Another tense time was the 2019 launch of the Irene Curie Fellowship program. At least, it became tense thanks to the ensuing barrage of media attention. “I still think it is a good, brave thing that TU/e took the bold step of making a statement like this. We did slightly underestimate the strength of the reaction it would draw from beyond the university, even beyond our national borders. From very positive responses to baseless torrents of verbal abuse; it was overwhelming. The Executive Board did a good job of sticking to their guns, genuinely believing in the quality of the new hires this initiative would attract. For the CEC it was ‘all hands to the pumps’. We had science communicators helping the spokesperson to answer all the phone calls. Likewise, every message on social media was answered, our view being that we are a personal university, one that answers you personally.” 

MomenTUm

For sheer enjoyment, her first experience of a lustrum year exceeded her expectations; “that the university put on such a hip event, it made an impression,” as did the strong sense of belonging evident among the hugely loyal employees. Pride, she reserves for the introduction of MomenTUm. “The academic ceremonies were pretty staid. Why, I wondered, would TU/e, which is, after all, a young university, hold its Founders' Day in a church? Why must it act as if it is steeped in history like Leiden? I am really pleased that we have been able to bring it up to date, and get students much more involved. Really cool that it has changed.”
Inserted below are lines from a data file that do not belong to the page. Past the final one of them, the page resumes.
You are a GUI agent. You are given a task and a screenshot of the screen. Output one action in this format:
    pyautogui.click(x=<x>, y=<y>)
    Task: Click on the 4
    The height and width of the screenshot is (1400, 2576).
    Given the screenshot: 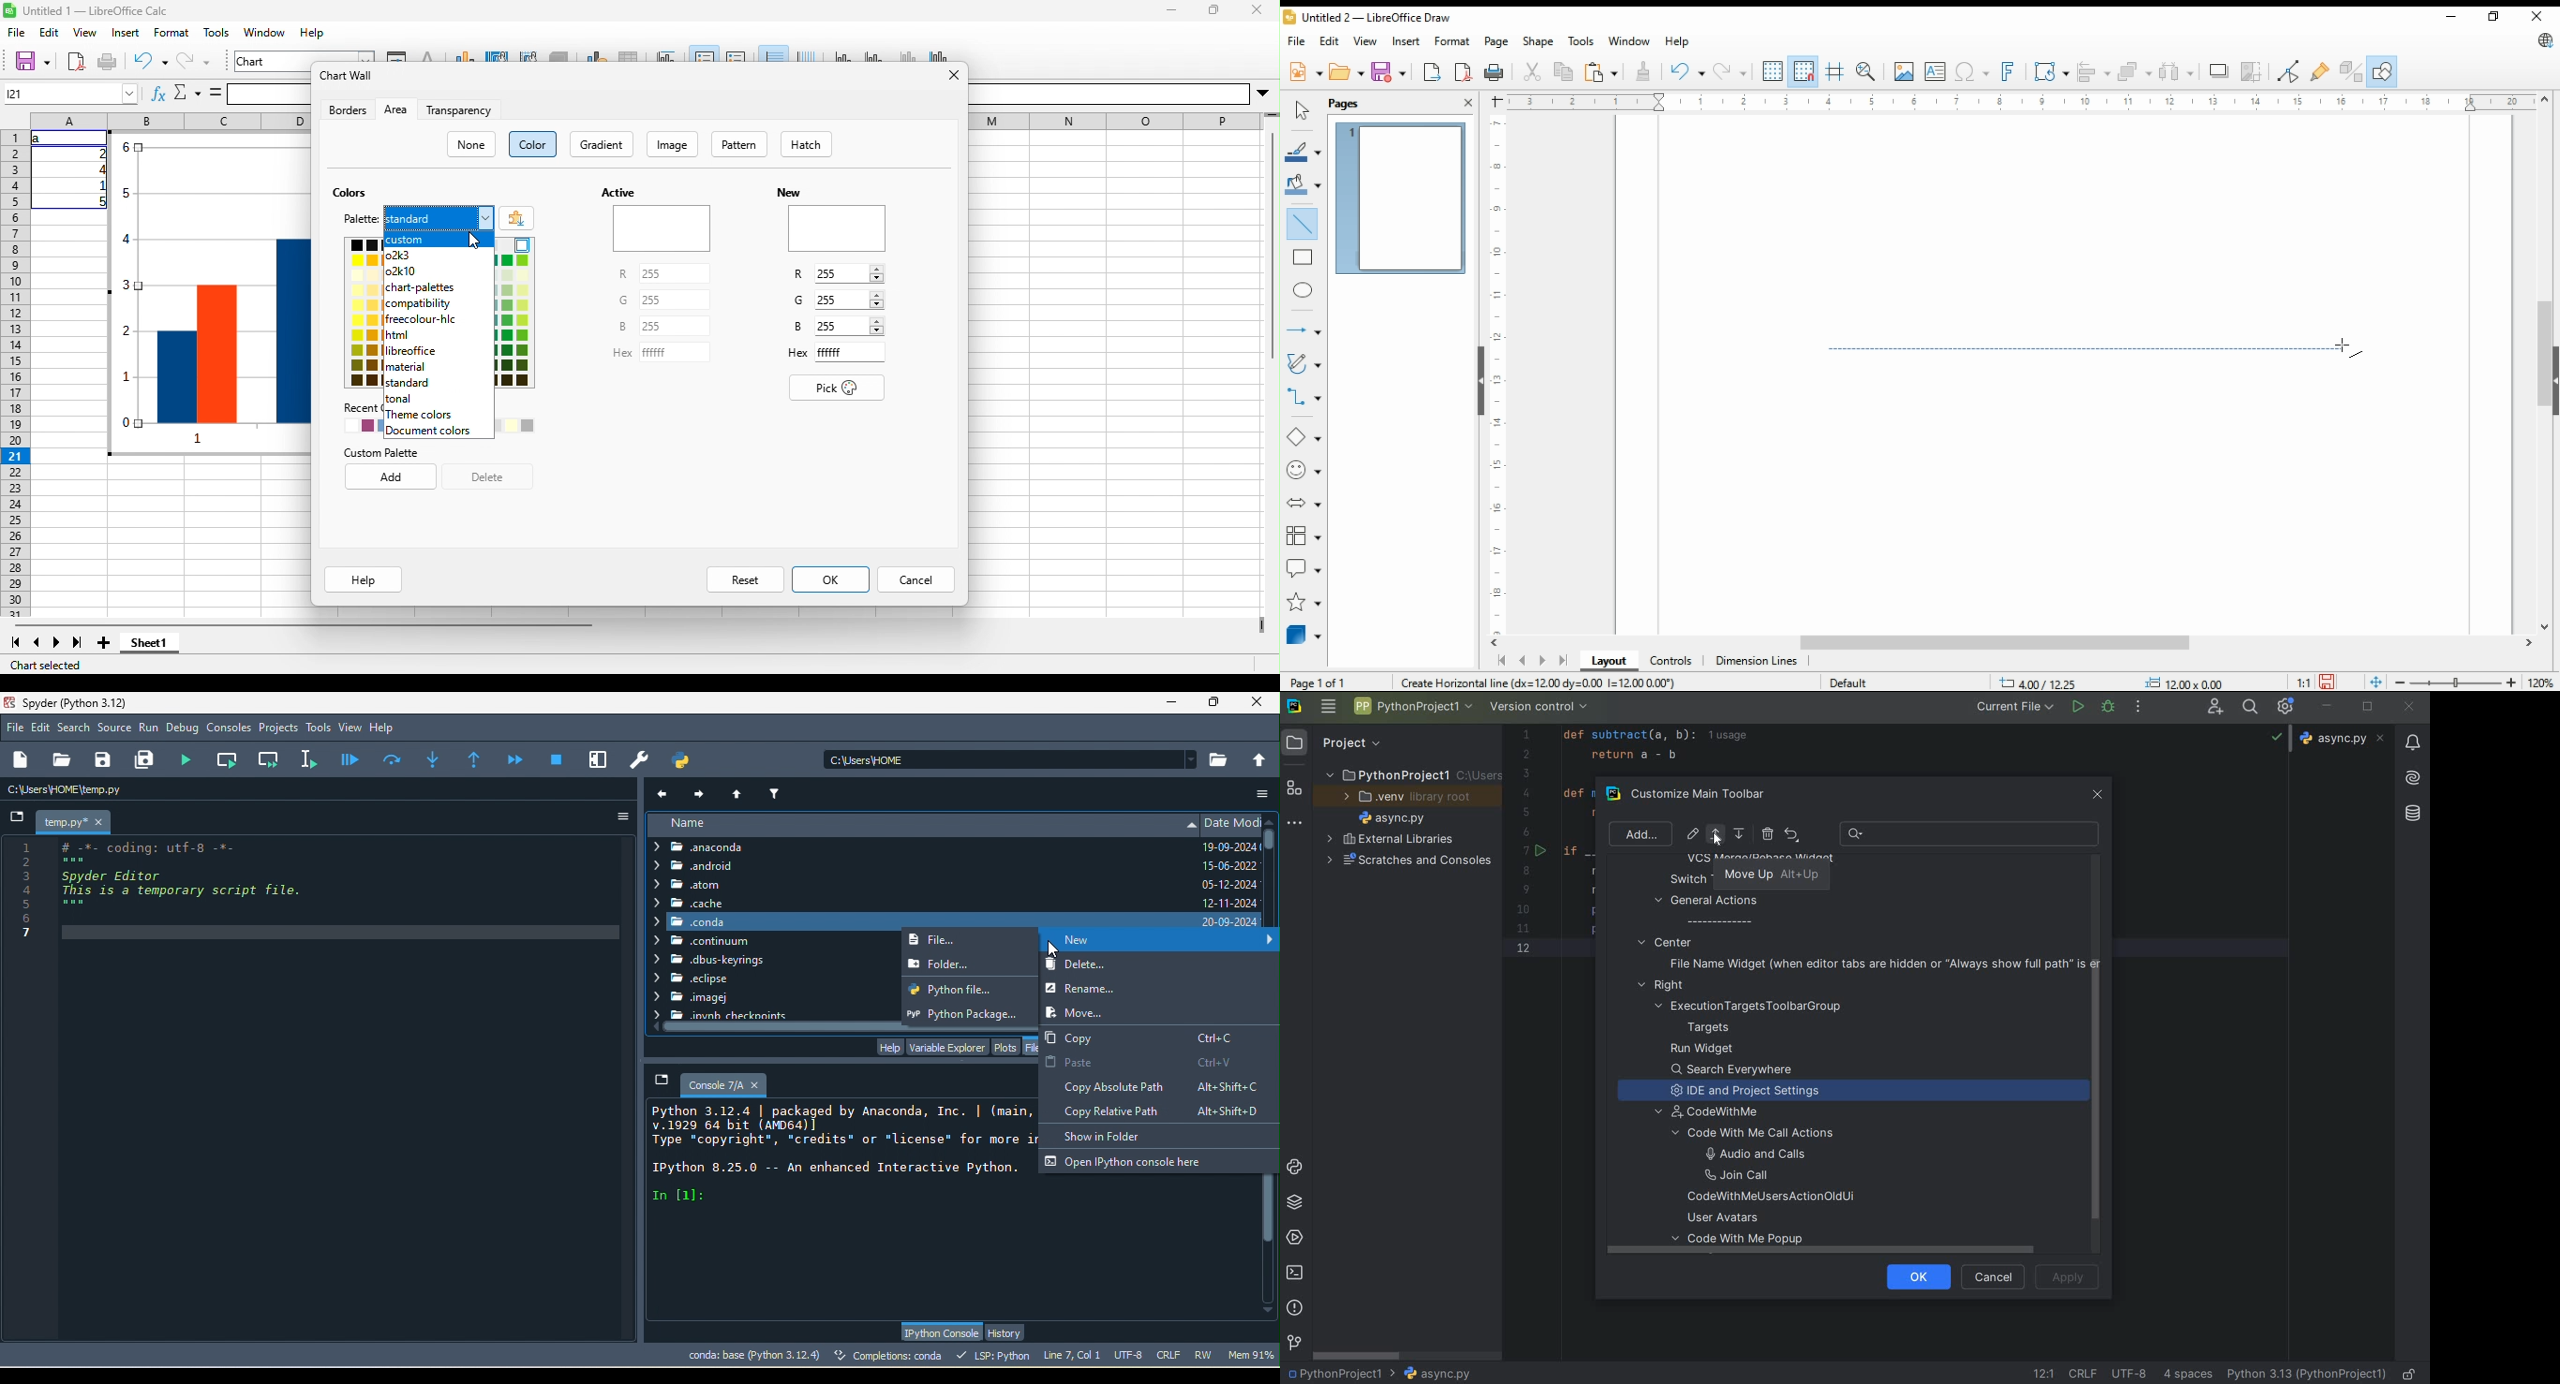 What is the action you would take?
    pyautogui.click(x=99, y=170)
For her own CEC people, Koppers has always embodied the leadership philosophy that you are personally responsible for the development of your talent and that your search for your strengths should be lifelong. When someone knows what they want, Koppers is the first to help them find a suitable position.

Marvel

As for herself, she is not adverse to taking a new step, although, by her own account, she was not fed up with TU/e. “A headhunter approached me and suggested I apply for my new job. The opportunity to hold a position with ultimate decision-making responsibility in the media world, with a healthy and not too large a company like Omroep Brabant, was one I couldn't pass up. They want me to inspire people and build cohesion, and I think I can do that.” 

She is as keen to meet her new challenge as she is to make people marvel. For years she would write about whatever struck her when she traveled by train, to share in the mini-column ‘Hanneke writes’. That we have never seen her wear the same outfit twice in six years is something that has struck me and no doubt the rest of the department too. “That is not true,” she sets me straight, instantly and with a laugh. “I don't even have a very large closet. It is simply that I'm good at combining. A different combination often creates the impression of a new outfit. For me, clothes are a really fun way to surprise people. My outfit is a conversation starter, or at least it is memorable…it certainly serves a purpose.”
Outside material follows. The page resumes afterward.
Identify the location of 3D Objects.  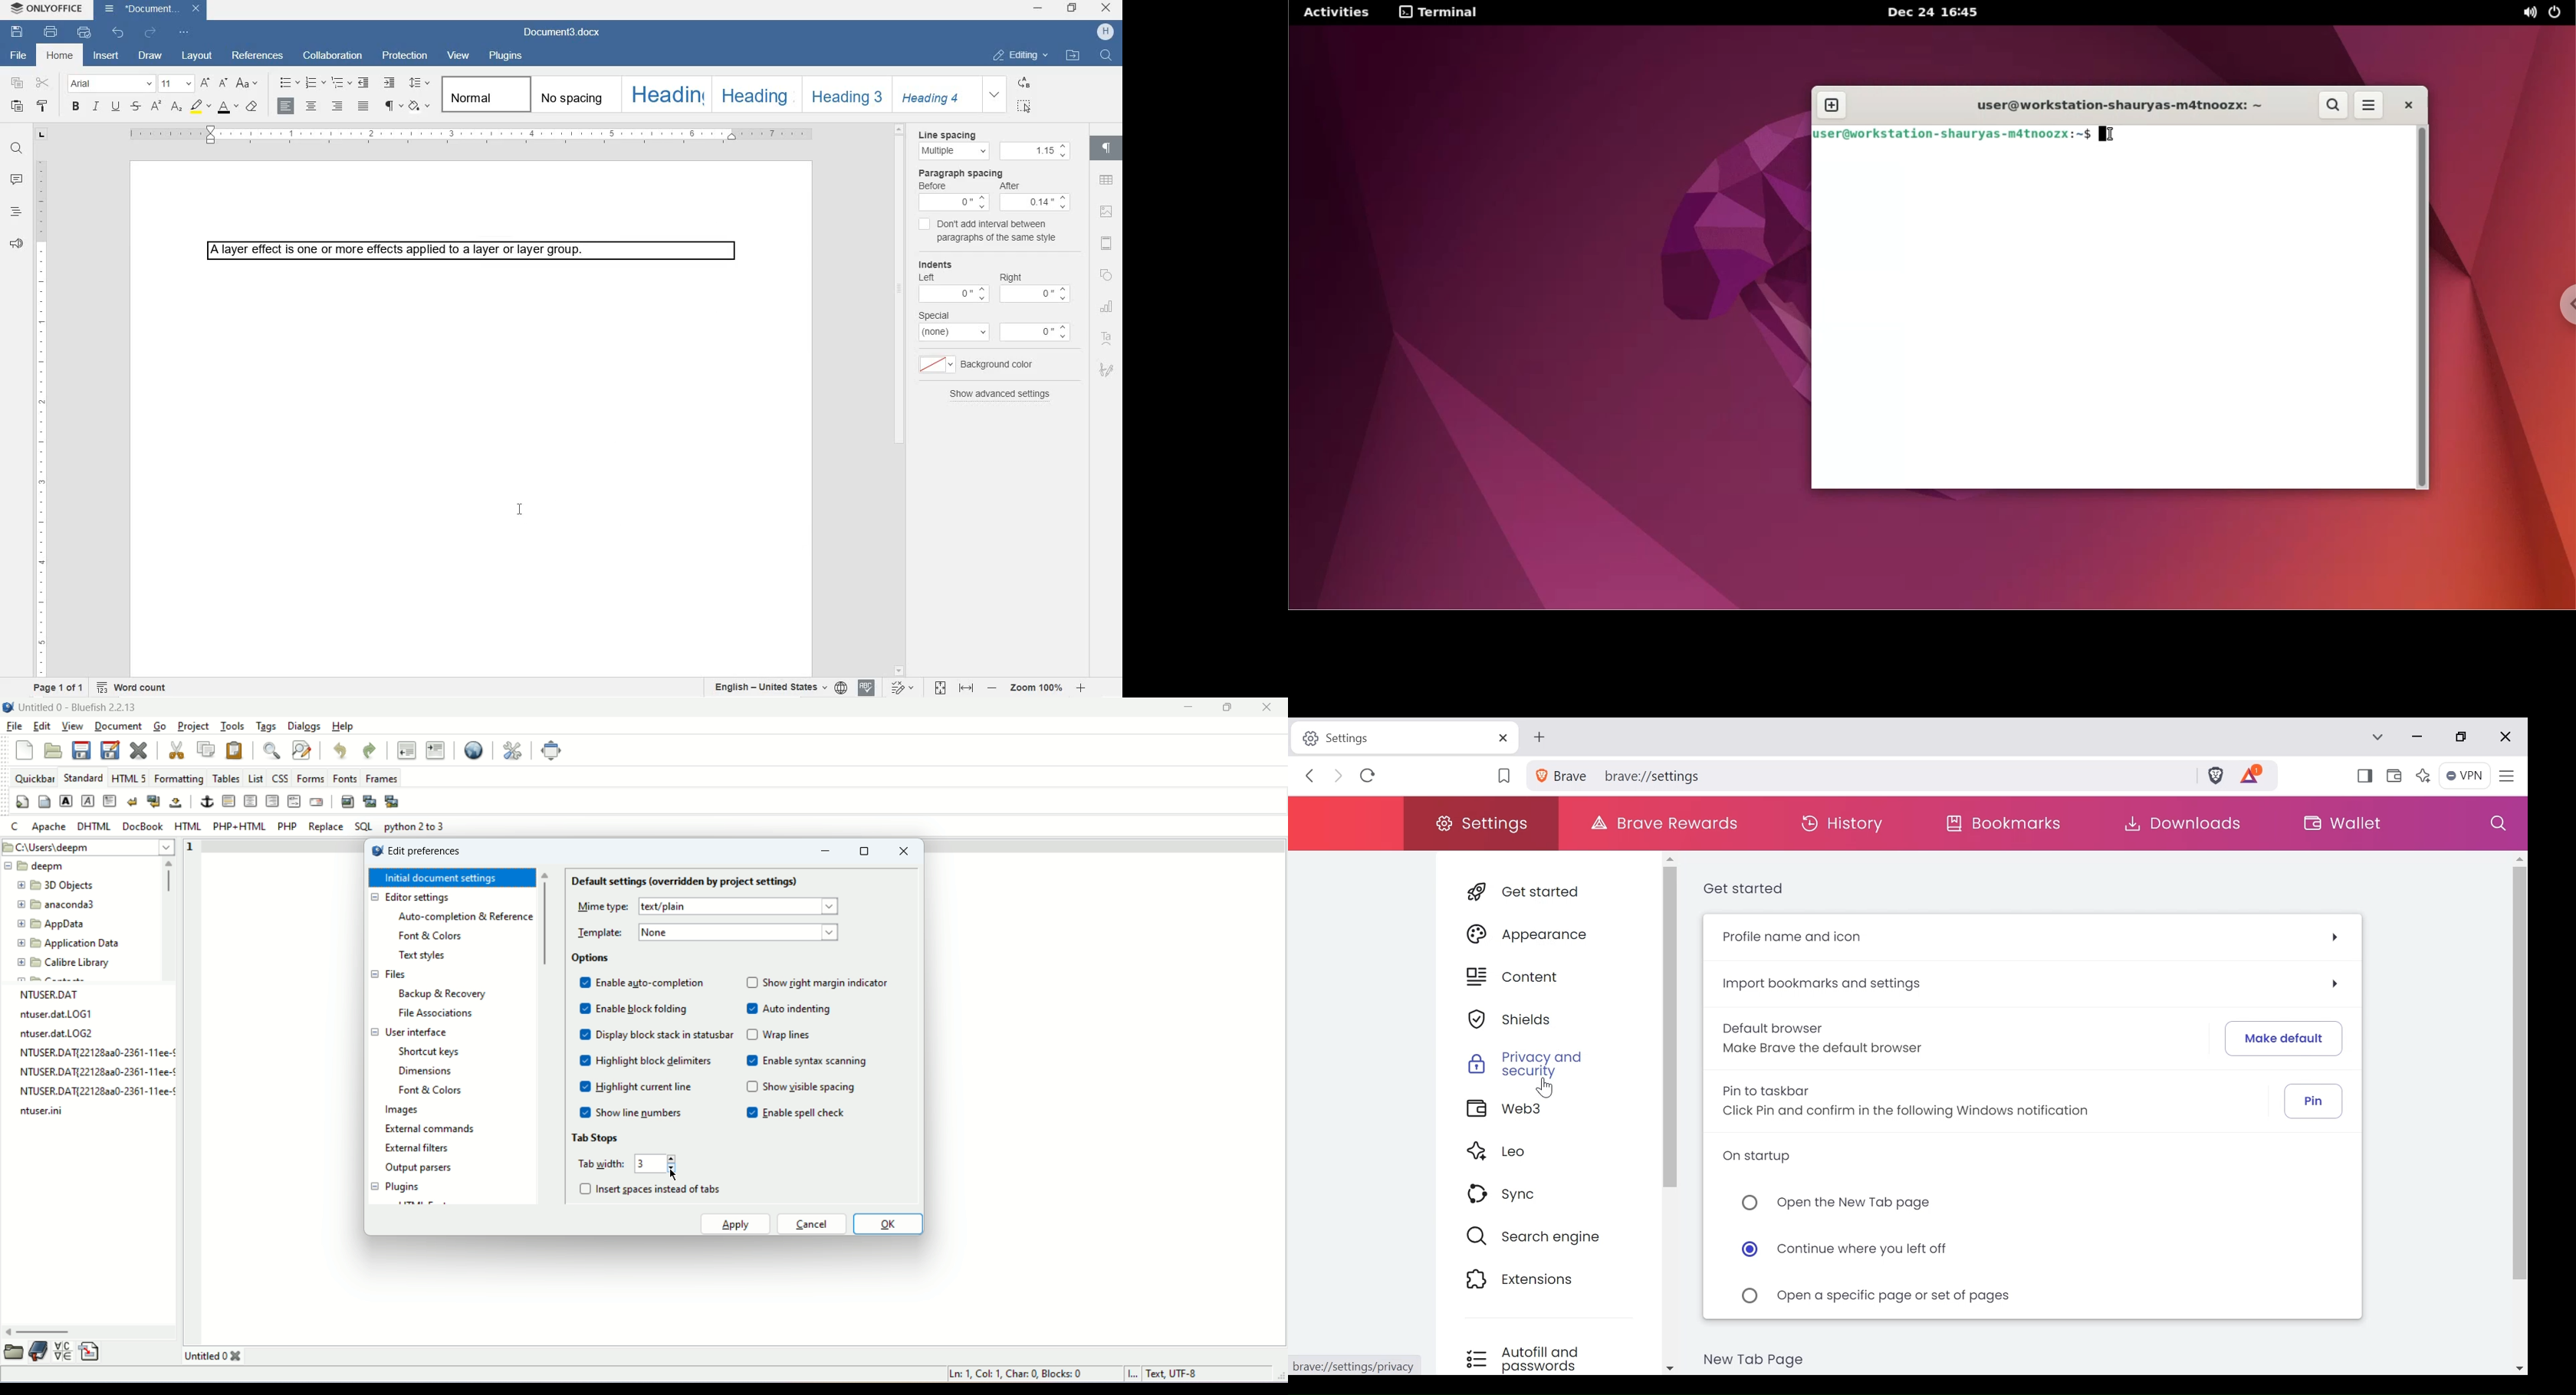
(71, 885).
For the CEC, TU/e is now seeking an interim manager who will stay for at least a year. “A period of peace and the opportunity to mark time,” is what Koppers wishes for the department, “with a boss who will make a good job of implementing the SQUAD process (a quality drive within all the support services, ed.).” But once the handover is complete, she will make a clean break of it. The CEC must take its next steps without her.